En pocos instantes los dedos repasaban la fuente buscando bajo la salsa algún fideo perdido. Cuando ya no quedó ninguno, comenzaron a sumergir los dedos en el tuco y a chupárselos. Y cuando ya no quedó nada de nada, se tumbaron sobre los respaldos de las sillas, con los brazos colgando a los costados, incapaces del menor movimiento. Interrumpiendo de vez en cuando su letargo para darle un beso a la botella y eructar luego el aire que se les quedaba trabado en los esófagos repletos de fideos.

Así estaban, en un silencio casi ritual, cuando un violento pedo emergido de las profundidades del descomunal culo de la madre de Ana, los sacó de su sopor para gritar casi al unísono:

- ¡Puta que te parió, asquerosa!

- ¡Vieja no seas asquerosa, que se me revuelve el estomago! - Le reprochó el enjuto a la gorda, que muerta de risa respiraba con placer el denso olor a podrido que ensuciaba el aire.

- Ah, creo que voy a vomitar -coincidió Ana, tratando de ponerse de pie para escapar de la nube fétida que lo envolvía todo.

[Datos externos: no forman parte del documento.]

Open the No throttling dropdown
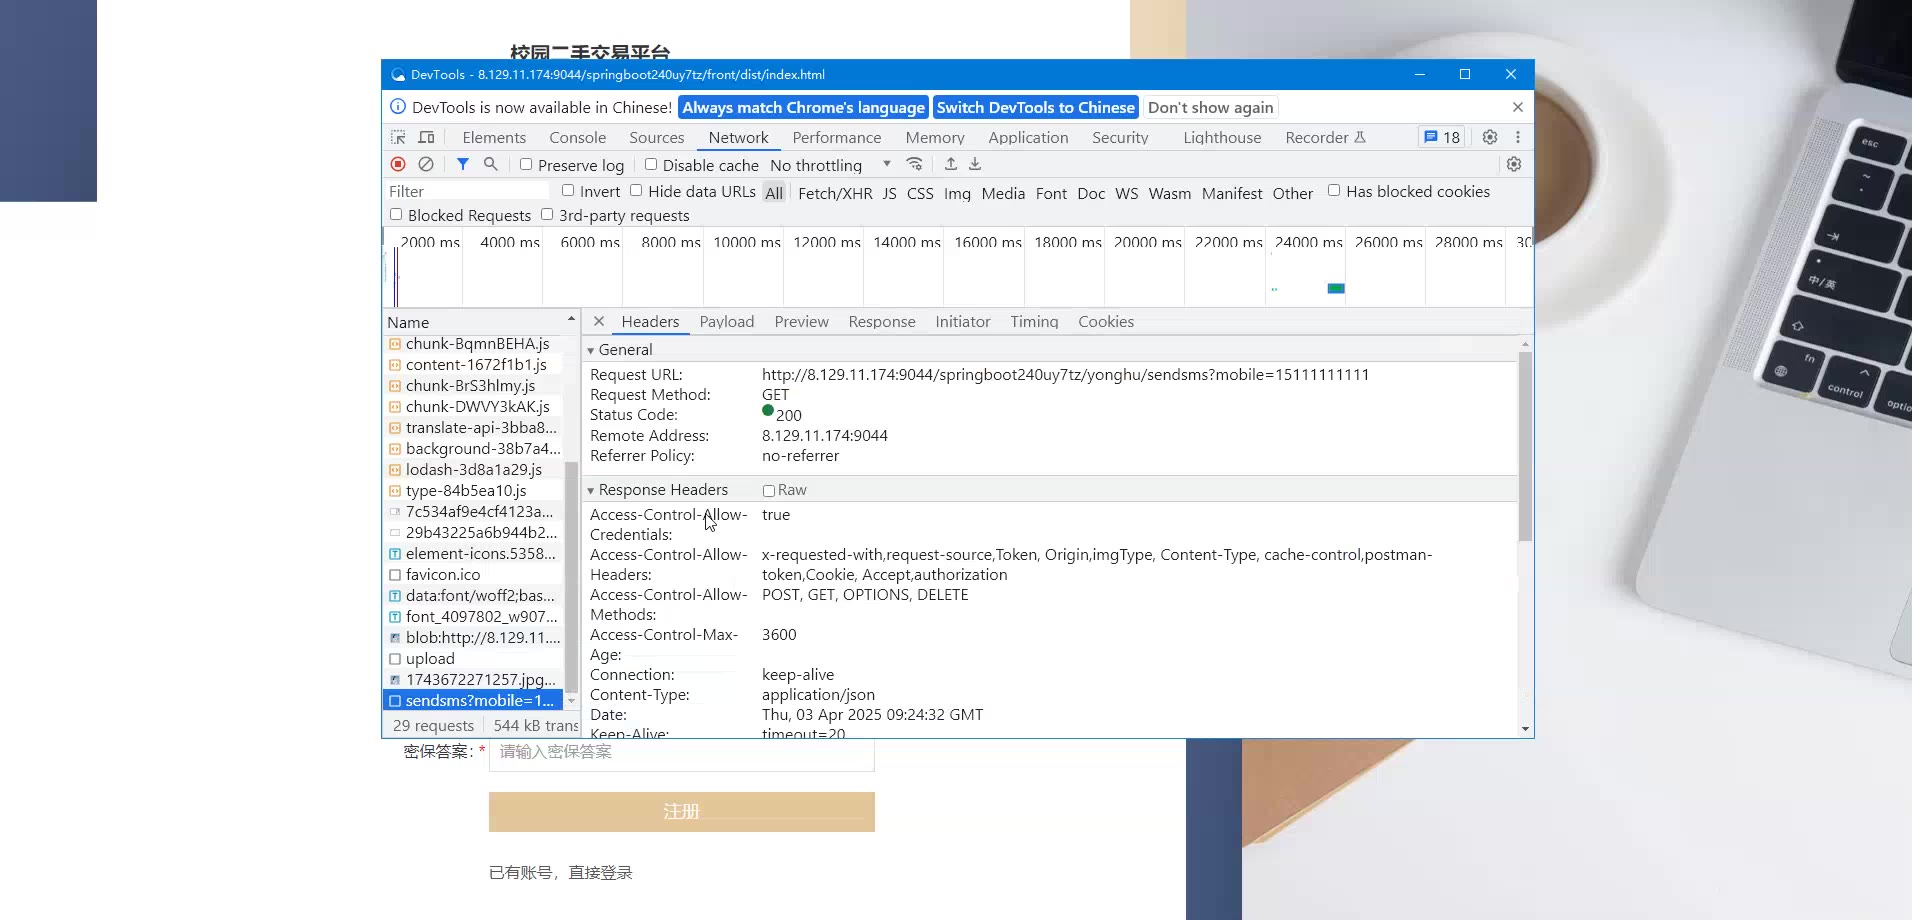Viewport: 1912px width, 920px height. (x=829, y=165)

El padre, haciendo un gesto de disgusto volvió la vista al televisor, mientras la gorda sin perder la sonrisa les reprochaba:

- ¡Hay los aristócratas!... ¿qué les pasa? ¿nunca se tiraron un pedo ustedes? -Justo en el momento en que sonaba el teléfono.

Ana con premura fue a atender, pensando y deseando que fuera Manuel Dos. Cuando levantó el tubo con sus manos grasientas y sin todavía escucharlo ya sabía que era él. Mientras pugnaba por sacarse unos mocos rebeldes, su madre escuchaba la mitad del diálogo.

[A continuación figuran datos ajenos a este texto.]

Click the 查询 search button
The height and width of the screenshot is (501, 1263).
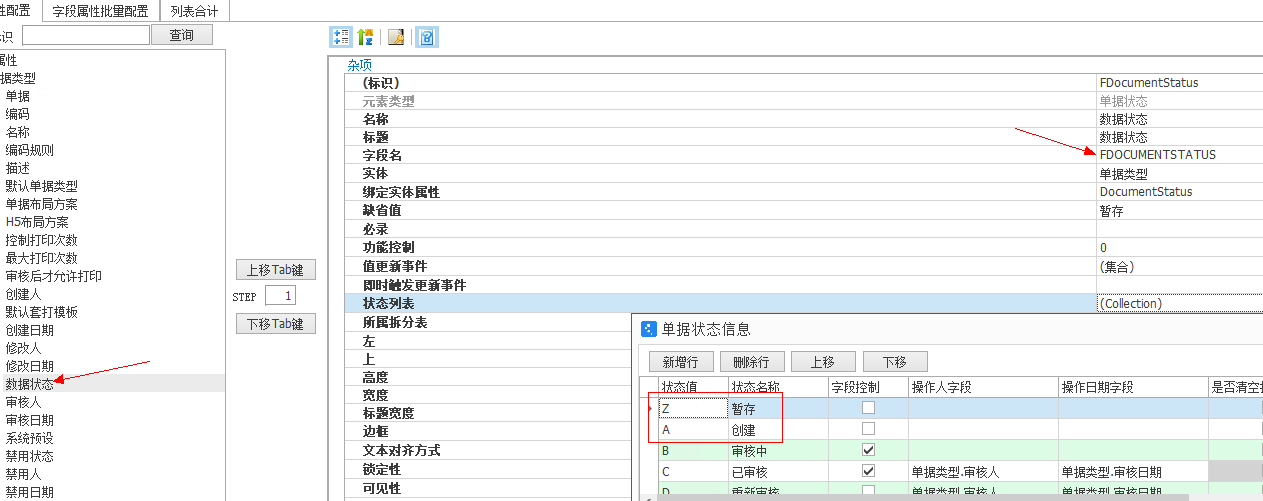(181, 35)
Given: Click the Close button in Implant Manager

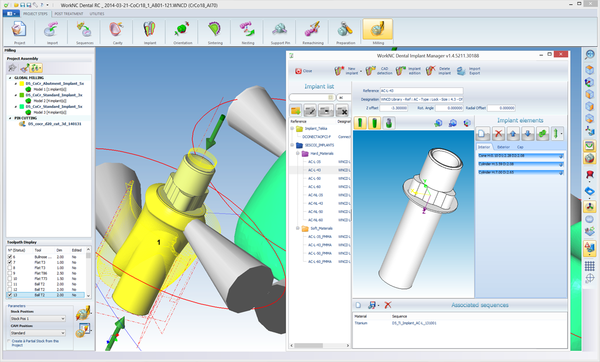Looking at the screenshot, I should (303, 71).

Con una etérea voz de doncella (que contrastaba con sus dedos grasosos y su cara chorreada de salsa) Ana decía:

- Hola, ¿que tal?... bien, muy bien... un poco cansada de anoche todavía... ¿como?... y si... si... -sonriendo frente al espejo- ...bueno, no sé... está bien, puede ser... mejor a las ocho, okey... no, pasáme a buscar por acá... si, anotá... Damas Mendocinas y República del Líbano... es antes de llegar a Sorrento... a las ocho entonces... te espero, chau... si... si -riendo- chau... clic.

Colgó en el preciso instante en que su madre lograba arrancarse el moco y lo pegaba, de un tinclazo, en el televisor. Justo sobre la cara del comentarista de fútbol.